:: Directions for this task ::
After locating the line that contains "Click the Select" in the data below, set down exactly that line and each one after it through the line that contains "Switch to Verify", and nothing more.

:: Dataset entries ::
* * *

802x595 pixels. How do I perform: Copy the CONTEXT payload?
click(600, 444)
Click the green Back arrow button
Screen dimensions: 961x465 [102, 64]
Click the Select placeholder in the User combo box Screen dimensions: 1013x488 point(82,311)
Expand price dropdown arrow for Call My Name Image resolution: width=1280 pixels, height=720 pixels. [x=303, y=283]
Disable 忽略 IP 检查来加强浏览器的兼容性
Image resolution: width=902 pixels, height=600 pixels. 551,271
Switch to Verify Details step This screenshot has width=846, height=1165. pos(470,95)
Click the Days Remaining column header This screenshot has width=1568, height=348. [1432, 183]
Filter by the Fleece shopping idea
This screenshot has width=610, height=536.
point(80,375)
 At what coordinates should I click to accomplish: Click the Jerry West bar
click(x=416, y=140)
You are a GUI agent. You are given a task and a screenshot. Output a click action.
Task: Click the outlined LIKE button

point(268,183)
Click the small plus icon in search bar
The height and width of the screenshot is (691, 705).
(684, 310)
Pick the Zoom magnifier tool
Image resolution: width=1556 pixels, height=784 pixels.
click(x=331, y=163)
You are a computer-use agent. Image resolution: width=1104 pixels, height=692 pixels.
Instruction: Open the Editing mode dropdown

* * *

:: Reply to the exercise ::
Click the Select placeholder in the User combo box Screen dimensions: 1013x488 point(82,311)
Expand price dropdown arrow for Call My Name Image resolution: width=1280 pixels, height=720 pixels. [x=303, y=283]
Disable 忽略 IP 检查来加强浏览器的兼容性
Image resolution: width=902 pixels, height=600 pixels. 551,271
Switch to Verify Details step This screenshot has width=846, height=1165. pos(470,95)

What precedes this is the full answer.